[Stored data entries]

══════════════════════════════

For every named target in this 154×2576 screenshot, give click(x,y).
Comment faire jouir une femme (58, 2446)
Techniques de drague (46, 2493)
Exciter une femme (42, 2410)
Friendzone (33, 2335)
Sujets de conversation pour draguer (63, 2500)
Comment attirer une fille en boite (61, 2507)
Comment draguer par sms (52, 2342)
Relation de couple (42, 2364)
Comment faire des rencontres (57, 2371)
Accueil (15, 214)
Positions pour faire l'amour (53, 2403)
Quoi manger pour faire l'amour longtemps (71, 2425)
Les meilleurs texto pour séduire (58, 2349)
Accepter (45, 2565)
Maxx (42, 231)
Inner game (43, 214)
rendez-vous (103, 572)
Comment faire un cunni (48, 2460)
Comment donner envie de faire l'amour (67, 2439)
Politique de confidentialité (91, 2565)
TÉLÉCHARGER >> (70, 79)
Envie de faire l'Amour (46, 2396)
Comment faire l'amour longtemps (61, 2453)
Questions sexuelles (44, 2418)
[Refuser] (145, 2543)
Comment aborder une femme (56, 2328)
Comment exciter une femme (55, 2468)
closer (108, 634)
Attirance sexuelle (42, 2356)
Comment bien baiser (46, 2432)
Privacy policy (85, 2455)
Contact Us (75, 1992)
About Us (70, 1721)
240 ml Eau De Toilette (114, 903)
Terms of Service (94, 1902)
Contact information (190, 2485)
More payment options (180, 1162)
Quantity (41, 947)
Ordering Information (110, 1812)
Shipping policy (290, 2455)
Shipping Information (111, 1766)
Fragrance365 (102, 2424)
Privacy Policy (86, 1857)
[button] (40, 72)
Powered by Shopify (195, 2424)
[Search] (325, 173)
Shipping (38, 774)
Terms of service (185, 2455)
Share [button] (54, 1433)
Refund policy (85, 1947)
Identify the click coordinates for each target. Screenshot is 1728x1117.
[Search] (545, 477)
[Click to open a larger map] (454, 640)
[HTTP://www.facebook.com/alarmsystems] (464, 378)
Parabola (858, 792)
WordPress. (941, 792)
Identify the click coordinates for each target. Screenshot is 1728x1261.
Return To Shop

══════════════════════════════

- Exercise goal -
Transcribe all of the entries without alteration.

- Final answer -
For every named target in this 154×2576 screenshot, give click(x,y).
Comment faire jouir une femme (58, 2446)
Techniques de drague (46, 2493)
Exciter une femme (42, 2410)
Friendzone (33, 2335)
Sujets de conversation pour draguer (63, 2500)
Comment attirer une fille en boite (61, 2507)
Comment draguer par sms (52, 2342)
Relation de couple (42, 2364)
Comment faire des rencontres (57, 2371)
Accueil (15, 214)
Positions pour faire l'amour (53, 2403)
Quoi manger pour faire l'amour longtemps (71, 2425)
Les meilleurs texto pour séduire (58, 2349)
Accepter (45, 2565)
Maxx (42, 231)
Inner game (43, 214)
rendez-vous (103, 572)
Comment faire un cunni (48, 2460)
Comment donner envie de faire l'amour (67, 2439)
Politique de confidentialité (91, 2565)
TÉLÉCHARGER >> (70, 79)
Envie de faire l'Amour (46, 2396)
Comment faire l'amour longtemps (61, 2453)
Questions sexuelles (44, 2418)
[Refuser] (145, 2543)
Comment aborder une femme (56, 2328)
Comment exciter une femme (55, 2468)
closer (108, 634)
Attirance sexuelle (42, 2356)
Comment bien baiser (46, 2432)
Privacy policy (85, 2455)
Contact Us (75, 1992)
About Us (70, 1721)
240 ml Eau De Toilette (114, 903)
Terms of Service (94, 1902)
Contact information (190, 2485)
More payment options (180, 1162)
Quantity (41, 947)
Ordering Information (110, 1812)
Shipping policy (290, 2455)
Shipping Information (111, 1766)
Fragrance365 (102, 2424)
Privacy Policy (86, 1857)
[button] (40, 72)
Powered by Shopify (195, 2424)
[Search] (325, 173)
Shipping (38, 774)
Terms of service (185, 2455)
Share [button] (54, 1433)
Refund policy (85, 1947)
Identify the click coordinates for each target. Screenshot is 1728x1117.
[Search] (545, 477)
[Click to open a larger map] (454, 640)
[HTTP://www.facebook.com/alarmsystems] (464, 378)
Parabola (858, 792)
WordPress. (941, 792)
Identify the click coordinates for each target. Screenshot is 1728x1261.
Return To Shop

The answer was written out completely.